群馬県ではこれに関連して、不正軽油の撲滅対策も例年実施。15年度は、北橘村や新町、尾島町の国道17号でディーゼル車両を対象にした軽油の路上抜き取り調査を実施した。県職員は、県警の協力を得ながら車両を次々と誘導し、ドライバーに協力を求めて給湯先や給油量を聞きながら軽油を採取し、その販売ルートや製造元を調査している。
県では、引き続き県民から寄せられた情報を基に追跡調査を行い、その結果に基づいて課税処分を行うなど、不法投棄や不正軽油などの悪質な行為を厳しく取り締まる方針。
同省がまとめた硫酸ピッチ不法投棄や不適正保管の状況は以下の通り。
【不適正処分の件数及び不適正処分の量】
▽不適正処分の件数=12年度以前は14件、13年度38件、14年度35件、15年度27件(10月1日まで)となっている。
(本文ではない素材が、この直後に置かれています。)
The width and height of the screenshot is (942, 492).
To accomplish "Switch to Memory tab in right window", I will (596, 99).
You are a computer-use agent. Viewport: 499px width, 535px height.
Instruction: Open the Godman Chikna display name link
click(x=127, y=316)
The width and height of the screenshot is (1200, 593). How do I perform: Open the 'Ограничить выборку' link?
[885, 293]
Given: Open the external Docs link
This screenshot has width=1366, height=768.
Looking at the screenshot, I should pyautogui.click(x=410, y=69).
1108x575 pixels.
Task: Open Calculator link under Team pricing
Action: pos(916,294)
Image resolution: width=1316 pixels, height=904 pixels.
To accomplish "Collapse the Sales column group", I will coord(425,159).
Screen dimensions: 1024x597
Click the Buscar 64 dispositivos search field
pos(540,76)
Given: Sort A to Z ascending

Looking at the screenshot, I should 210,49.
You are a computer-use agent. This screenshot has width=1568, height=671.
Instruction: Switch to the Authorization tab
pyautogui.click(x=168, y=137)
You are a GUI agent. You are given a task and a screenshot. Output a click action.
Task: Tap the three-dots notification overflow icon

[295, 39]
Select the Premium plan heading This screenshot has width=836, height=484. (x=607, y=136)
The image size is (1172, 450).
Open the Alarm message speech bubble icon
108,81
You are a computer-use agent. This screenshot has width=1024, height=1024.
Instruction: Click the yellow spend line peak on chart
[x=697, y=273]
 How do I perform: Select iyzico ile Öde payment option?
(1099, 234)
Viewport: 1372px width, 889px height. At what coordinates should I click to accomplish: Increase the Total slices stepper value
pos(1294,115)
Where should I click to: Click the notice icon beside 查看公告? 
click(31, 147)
▽不適正処分量=12年度以前はドラム缶換算本数で約3000本であったものが、13年度約5500本、14年度約1万4600本と推移しており、急増している。なお、15年度は10月1日までの半年間で約1万2205本となっている。
【不適正処分の形態】
▽不適正処分の件数=不法投棄が約55%、不適正保管が約40%。
▽不適正処分量=不適正保管が約54%、不法投棄が約33%。
【不適正処分実行者】
▽不適正処分の件数=排出事業者や搬入者等の複数が係わった事案が約39%と一番多く、次いで原因者不明が25%、搬入者が行った案件が約13%の順。
▽不適正処分量=排出事業者や搬入者等の複数が係わった本数が約34%と一番多く、次いで保管者が行った量が約21%、搬入者が約19%の順。
【原状回復の実施状況】
▽不適正処分の件数=原状回復実施済み及び一部実施が全体の約60%を占め、未実施は約40%。
▽不適正処分量=件数とは逆に、原状回復未実施が全体の約64%で、原状回復実施済みは約36%。
【原状回復の実行者】
▽不適正処分の件数=自治体の行政代執行で行ったものが全体の約38%、排出事業者・保管者等の複数が行ったものが約28%、道路管理者である県・市・町等がその事業の一環として行ったものが13%となっている。
▽不適正処分量=行政代執行でしたものが全体の約36%、搬入者自らが行ったものが約32%。